Cerevel Therapeutics, a biotechnology company in the midst of being acquired by AbbVie, on Thursday said a Parkinson’s disease treatment it’s developing succeeded in a late-stage clinical trial.

The treatment, called tavapadon, helped keep the disease’s disruptive motor fluctuations at bay, extending the total time of symptom control by just over one hour, compared to a placebo. This difference in “on” time was statistically significant, Cerevel said.

Tavapadon also significantly reduced the amount of “off” time that treated study participants experienced, meeting a secondary goal of the Phase 3 study. People with Parkinson’s often cycle between these “on” and “off” periods as the effects of mainstay drugs like levadopa and carbidopa wane. In Cerevel’s study, tavapadon was given as an adjunctive therapy, meaning it was added on top of levadopa.

The study’s success is a “major surprise,” according to Evercore ISI analyst Umer Raffat. “Not only has Cerevel hit in the highest risk trial they were conducting, they have also hit multiple endpoints within this trial,” Raffat wrote in a Thursday note to clients.

Parkinson’s drug development is difficult, as the disease is heterogeneous and leads to a wide range of motor and cognitive symptoms.
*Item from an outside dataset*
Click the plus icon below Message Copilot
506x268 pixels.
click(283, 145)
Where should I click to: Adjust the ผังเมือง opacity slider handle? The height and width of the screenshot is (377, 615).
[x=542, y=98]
Drugs like levadopa, which are designed to replace a neurotransmitter that’s depleted in people with the disease, can work well for a time. But their effectiveness gradually ebbs, forcing doctors to prescribe higher doses that come with increasing side effects.

Drugmakers have had some success with different formulations of levadopa and carbidopa, which works by promoting the neurotransmitter dopamine. They’ve run into challenges developing new treatment approaches, however. Just this week, Sage Therapeutics revealed a drug targeting a brain receptor called NMDA failed to improve cognition in Parkinson’s patients.
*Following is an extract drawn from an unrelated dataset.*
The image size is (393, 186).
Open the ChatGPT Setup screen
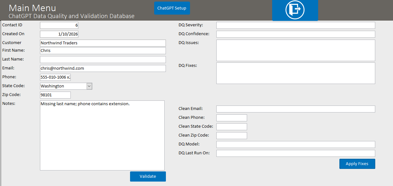pos(172,8)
Tavapadon is aimed at the receptors dopamine hits, but only certain ones. Cerevel claims this selective activation could better balance the motor improvements brought on by dopamine signaling with the side effects that overstimulating dopamine receptors is thought to cause.
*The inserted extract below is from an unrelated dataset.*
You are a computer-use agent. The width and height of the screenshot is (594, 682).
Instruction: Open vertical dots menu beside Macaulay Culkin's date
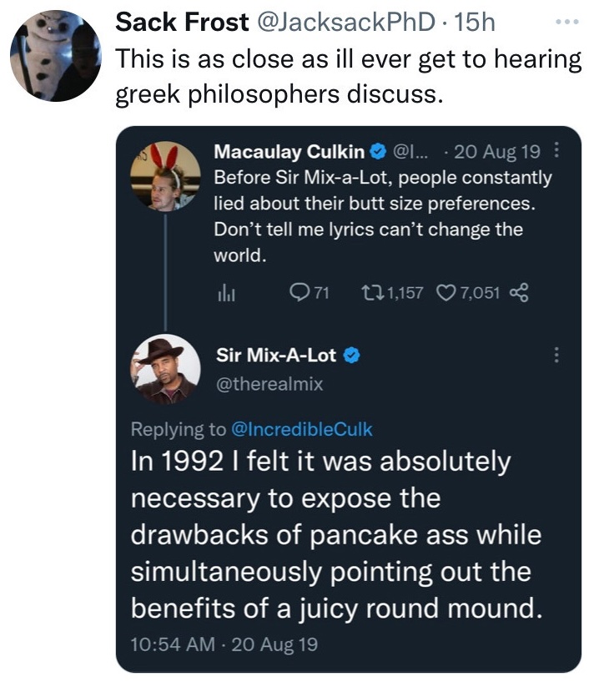557,152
Over 500 adults between 40 years and 80 years old were enrolled in Cerevel’s study, and were randomized to receive either tavapadon or a placebo in addition to their existing levadopa treatment. Over 27 weeks, participants in the tavapadon group reported an average 1.7 hour increase in their total “on” time without involuntary movement twitches called dyskinesias. Those in the placebo group reported a 0.6 hour increase.

Most side effects were mild or moderate in severity and tavapadon was well tolerated, Cerevel said.

The company only released summary results Thursday, and plans to present full data at medical meetings in the future. Two other trials testing tavapadon on its own are ongoing, with results expected in the second half of this year.

By that time, Cerevel could be owned by AbbVie, which last fall agreed to pay $8.7 billion to acquire the biotech. The main draw wasn’t tavapadon, however, but an experimental schizophrenia treatment known as emraclidine.

Emraclidine doesn’t work like other schizophrenia drugs, and Wall Street analysts predict a multibillion-dollar market for it and a rival therapy from Karuna Therapeutics that’s similarly designed.

Analysts are mixed on how big of an opportunity tavapadon might represent. To Mizuho Securities’ Graig Suvannavejh, the Parkinson’s therapy is likely to only be a “small revenue contributor.” But Michael Yee, an analyst at Jefferies, sees potential for it to become a blockbuster, as its efficacy appears to compare favorably to recently approved Parkinson’s drugs from Amneal Pharmaceuticals and Kyowa Kirin.

For AbbVie, the drug could help round out a portfolio of Parkinson’s medicines that includes the drug Duodopa. The pharmaceutical company also recently acquired a small biotech called Mitokinin that’s working on a different kind of Parkinson’s therapy.